Volevo capire cosa significasse camminare in montagna con 17 chili in meno. Li avevo accumulati anni prima, quando avevo smesso di fumare, e finalmente me n’ero liberato.
La leggerezza del ritorno
Arrivati alla sbarra, il silenzio era quasi surreale. Il parcheggio era deserto; i confini regionali erano ancora chiusi e la montagna sembrava appartenere solo a chi, come noi, poteva raggiungerla da vicino. Cominciammo a salire. Le gambe, allenate dalle infinite ascese sul Montorfano durante le restrizioni, giravano a meraviglia. Il fiato era leggero, il passo deciso. In soli 45 minuti raggiungemmo l’imbocco della valle: uno spettacolo di contrasti, tra la neve ancora abbondante e i prati tempestati di crocus appena sbocciati.
Puntammo al Lago Nero. Non avevamo le ciaspole e la neve in alcuni punti cedeva, ma il cielo stava mettendo in scena qualcosa di straordinario. Le nubi lenticolari disegnavano forme incredibili, promettendo un tramonto epico. Ci dicemmo che, mal che andasse, saremmo tornati con la frontale. Il tempo era l'unica cosa che non ci mancava.
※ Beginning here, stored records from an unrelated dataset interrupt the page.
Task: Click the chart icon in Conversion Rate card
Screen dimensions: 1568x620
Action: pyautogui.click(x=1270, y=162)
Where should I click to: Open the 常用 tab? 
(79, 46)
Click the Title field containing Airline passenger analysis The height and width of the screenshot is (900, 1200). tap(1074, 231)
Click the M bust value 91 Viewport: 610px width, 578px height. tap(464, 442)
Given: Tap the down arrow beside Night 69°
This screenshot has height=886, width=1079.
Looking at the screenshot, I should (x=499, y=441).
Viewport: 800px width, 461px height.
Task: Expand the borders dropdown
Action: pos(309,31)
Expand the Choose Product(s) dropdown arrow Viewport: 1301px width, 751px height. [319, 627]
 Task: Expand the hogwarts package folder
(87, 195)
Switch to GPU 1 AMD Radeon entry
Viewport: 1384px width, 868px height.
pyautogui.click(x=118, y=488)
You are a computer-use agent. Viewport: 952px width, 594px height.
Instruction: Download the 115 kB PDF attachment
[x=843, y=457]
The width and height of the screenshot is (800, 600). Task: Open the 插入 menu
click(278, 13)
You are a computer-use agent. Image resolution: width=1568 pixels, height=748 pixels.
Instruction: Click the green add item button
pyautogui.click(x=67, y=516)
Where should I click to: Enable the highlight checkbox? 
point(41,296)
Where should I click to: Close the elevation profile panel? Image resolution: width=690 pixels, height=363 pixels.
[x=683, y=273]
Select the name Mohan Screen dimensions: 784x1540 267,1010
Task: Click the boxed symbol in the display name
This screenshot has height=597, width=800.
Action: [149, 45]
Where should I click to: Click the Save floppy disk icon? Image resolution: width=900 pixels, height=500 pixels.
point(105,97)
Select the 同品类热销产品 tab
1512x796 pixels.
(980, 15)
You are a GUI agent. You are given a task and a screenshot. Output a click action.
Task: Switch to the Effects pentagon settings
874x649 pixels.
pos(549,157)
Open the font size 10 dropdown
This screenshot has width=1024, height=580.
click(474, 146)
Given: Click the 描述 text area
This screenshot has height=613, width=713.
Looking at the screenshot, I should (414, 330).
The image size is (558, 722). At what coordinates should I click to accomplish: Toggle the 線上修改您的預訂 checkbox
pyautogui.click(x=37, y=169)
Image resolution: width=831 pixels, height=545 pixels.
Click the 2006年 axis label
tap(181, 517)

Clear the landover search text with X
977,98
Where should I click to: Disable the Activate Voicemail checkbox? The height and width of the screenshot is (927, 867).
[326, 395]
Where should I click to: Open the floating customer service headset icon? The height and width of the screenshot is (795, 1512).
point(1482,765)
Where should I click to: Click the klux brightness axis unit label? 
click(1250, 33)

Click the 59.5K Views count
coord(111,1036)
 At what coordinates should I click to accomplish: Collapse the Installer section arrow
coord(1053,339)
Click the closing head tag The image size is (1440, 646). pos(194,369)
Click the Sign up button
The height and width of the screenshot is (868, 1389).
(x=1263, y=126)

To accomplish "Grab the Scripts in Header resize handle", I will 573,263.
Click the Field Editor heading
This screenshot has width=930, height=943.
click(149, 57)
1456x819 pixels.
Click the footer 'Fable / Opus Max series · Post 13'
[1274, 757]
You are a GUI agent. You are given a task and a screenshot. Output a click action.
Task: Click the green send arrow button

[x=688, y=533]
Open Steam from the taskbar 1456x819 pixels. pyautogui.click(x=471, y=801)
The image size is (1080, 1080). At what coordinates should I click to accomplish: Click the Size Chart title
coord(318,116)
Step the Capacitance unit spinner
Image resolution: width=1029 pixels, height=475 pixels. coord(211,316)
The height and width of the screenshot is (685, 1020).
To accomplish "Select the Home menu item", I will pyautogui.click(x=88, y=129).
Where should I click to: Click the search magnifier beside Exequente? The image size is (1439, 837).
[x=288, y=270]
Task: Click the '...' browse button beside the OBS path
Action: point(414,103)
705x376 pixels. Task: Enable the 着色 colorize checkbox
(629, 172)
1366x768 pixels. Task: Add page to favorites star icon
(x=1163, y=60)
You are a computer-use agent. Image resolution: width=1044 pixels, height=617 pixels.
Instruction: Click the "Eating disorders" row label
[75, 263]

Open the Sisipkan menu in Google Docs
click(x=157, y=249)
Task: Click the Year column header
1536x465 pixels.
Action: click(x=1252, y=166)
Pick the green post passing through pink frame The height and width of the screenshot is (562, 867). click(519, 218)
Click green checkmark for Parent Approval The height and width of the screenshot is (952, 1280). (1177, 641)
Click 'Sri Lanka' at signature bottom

L’intuizione tra i ghiacci e i fiori
Raggiungemmo il lago dopo aver fotografato i torrenti e il caratteristico pontino di legno. Mentre Matteo si godeva il sole caldo di maggio sdraiato su un sasso, io cercavo con lo sguardo i tritoni che avevo filmato anni prima. Ma la mia attenzione continuava a tornare verso l'alto.Osservando il movimento di quelle nuvole spettacolari, un’idea cominciò a farsi strada nella mia mente, quasi per gioco:
“E se iniziassi un percorso fotografico proprio qui, al Devero, usando la tecnica del timelapse?”
Avevo tutto ciò che serviva: la tessera del parcheggio per due anni, il lavoro fermo a causa dell'epidemia, una forma fisica eccellente e la voglia di rimettermi in gioco. Mi dissi: “Io inizio, poi si vedrà.”
Cinque anni dopo
In quel pomeriggio a 2.000 metri di quota, tra il calore del sole e il gelo della neve residua, ebbe inizio un viaggio che non sapevo dove mi avrebbe portato.
Oggi, a cinque anni di distanza, riguardo a quel momento con emozione. Non solo ho portato a termine il progetto sul Devero, ma ho completato anche quello sulla Valle Strona e il mio lavoro più ambizioso nella natura selvaggia della Val Grande.
Ho deciso di scrivere queste righe perché non voglio che i ricordi sfumino. Voglio tenere un diario di ogni tappa, descrivendo i sentieri, le fatiche, le vittorie e le sconfitte di questa mia grande avventura fotografica. Perché tutto è iniziato lì, con un parcheggio vuoto e il desiderio di guardare il mondo scorrere più velocemente, un fotogramma alla volta.